À partir d'un tout autre point de vue et selon les méthodes de l'analyse statistique, B.M. Grossart soulève les mêmes questions sur les grandes inégalités socio-économiques à Tahiti, les déséquilibres entre les différents secteurs et les conséquences sur les « ménages de Polynésie française »[16]. « Les écarts entre le niveau et la structure des revenus sont tout à fait significatifs » selon la répartition ethnique et géographique ; « la variation des revenus est élevée... Mais il s'agit là d'un sujet "tabou" sur lequel la population est particulièrement sensibilisée. L'absence d'impôt sur le revenu des personnes physiques et son actualité constante, font de ce thème un point délicat sur lequel on ne peut raisonnablement espérer des réponses franches. »
Argent, cultures, inégalités : autant de graves défis à la conscience chrétienne et au témoignage de l'Église. Sous peine de faire un pieux angélisme ou de continuer la conception ancestrale des océaniens réduisant la religion à un certain formalisme rituel sans conséquences sur la vie ni responsabilité morale pratique, l'évangélisation doit faire la lumière dans ces domaines brûlants de l'actualité économique, sociale et culturelle. Trop de zones d'ombre y empoisonnent les relations ; trop de sous-entendus, de préjugés ou d'électoralisme rendent fragile « l'heureuse coexistence de groupes humains et culturels différents au sein de la société actuelle, caractéristique qui est à porter au crédit du peuple polynésien ».
La réflexion et les orientations des Synodes ont éveillé les chrétiens à ces difficiles réalités de la Polynésie moderne. Un certain nombre de catholiques commence à s'engager dans ce monde périlleux. La lettre pastorale d'octobre 1982 sur le partage, marque une étape importante et ouvre des perspectives plus vastes. Fruit de deux années d'échanges au sein des Conseils pastoral et presbytéral, elle constitue un acte officiel de l'Église catholique. Elle dégage l'esprit dans lequel les chrétiens veulent apporter leur contribution pour résoudre les problèmes actuels de la Polynésie. Ce document soutient l'engagement des catholiques à témoigner résolument de leur foi dans tous les secteurs de la vie pour construire une société où la 'dignité de l'homme soit première. Sans violenter la liberté des responsables politiques, sans porter atteinte à la légitime diversité des options socio-économiques, cet éclairage évangélique qui .se situe comme « sel, levain et lumière dans la pâte du monde », rejoint la préoccupation profonde des hauts responsables publics. Paul Cousseran avant son départ en 1978 en appelait à une « nouvelle sensibilité sociale. Une société qui ne règle pas le problème de ses pauvres et de ses exclus, surtout lorsqu'elle en a les moyens, est une société condamnée parce qu'elle est une société condamnable. Ce n'est pas seulement une question de tactique politique, c'est surtout une question de morale; car il n'y a pas de politique sans morale »[17].
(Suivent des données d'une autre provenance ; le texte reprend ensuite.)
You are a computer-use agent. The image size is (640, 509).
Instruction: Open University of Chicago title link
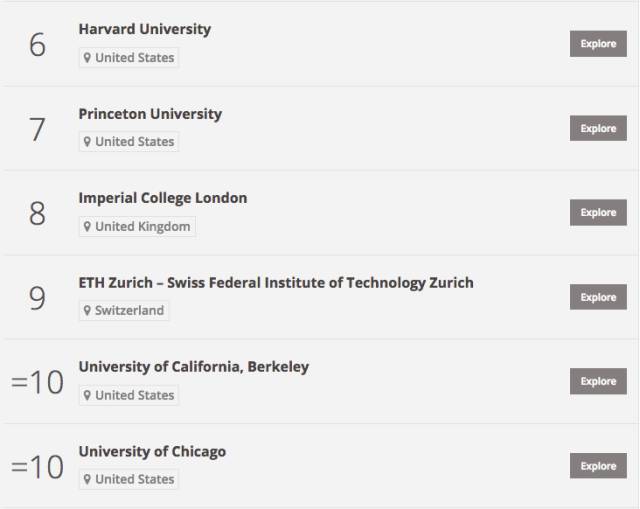152,451
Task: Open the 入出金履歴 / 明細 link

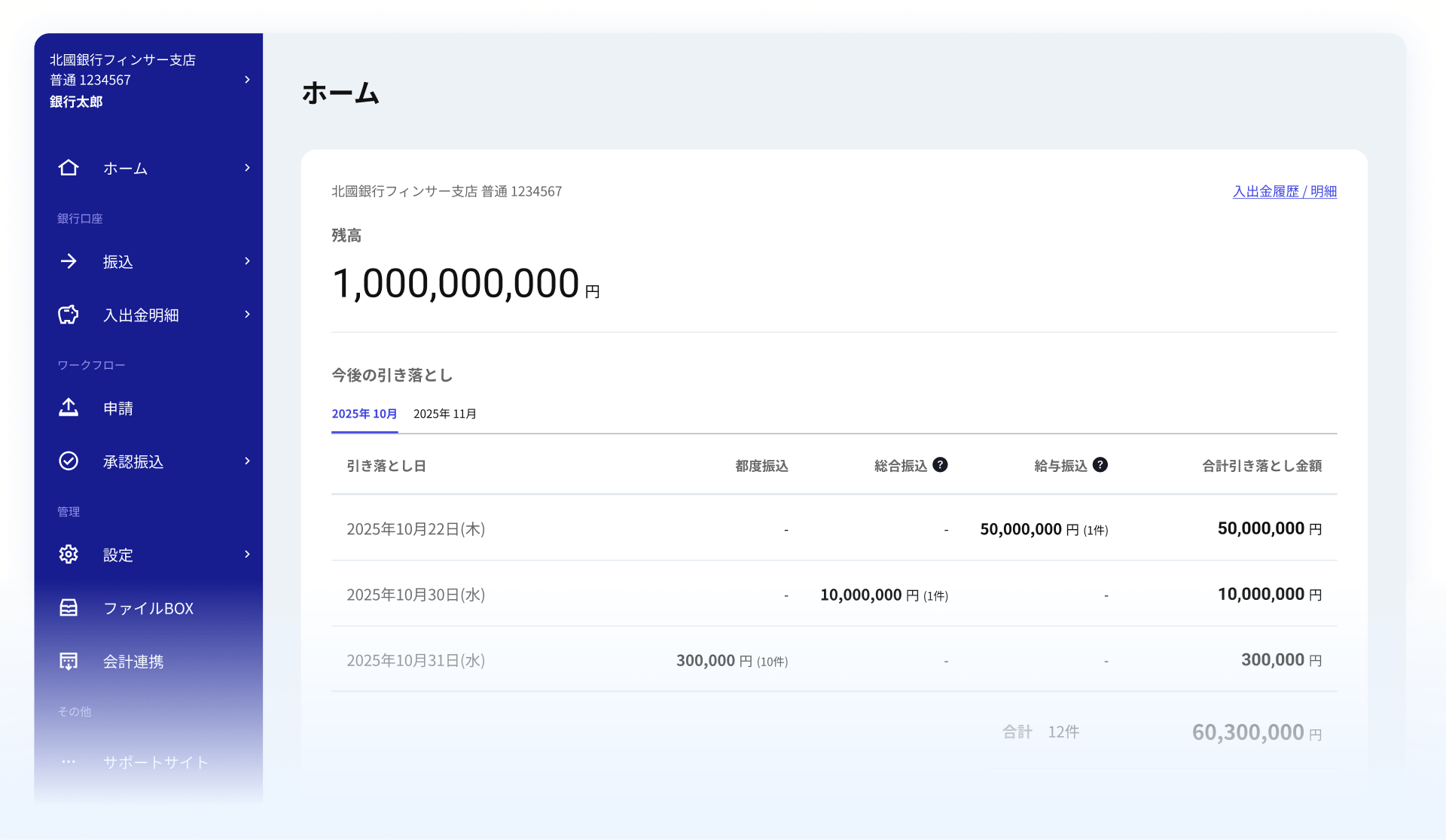Action: [1284, 191]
[12] TEILHARD DE CHARDIN : Voir, Introduction au Phénomène Humain, Seuil, Paris 1955.
[13] J. VERNAUDON : rapport cité, pp.14 à 19.
[14] Assises de la Recherche, Papeete 1981 : synthèse générale, thèmes I, IV et VII.
[15] Assises Régionales de la Recherche, Papeete. Thème I, pp. 2, 3 et 5.
[16] R.M. GROSSART : I.T.S.T.A.T., dossier 1 ; enquête sur les ménages, 1979 ; Papeete 1981, 168 pages.
[17] Paul COUSSERAN, Haut Commissaire de la République (20-9-1978) dans La Dépéche, p.9.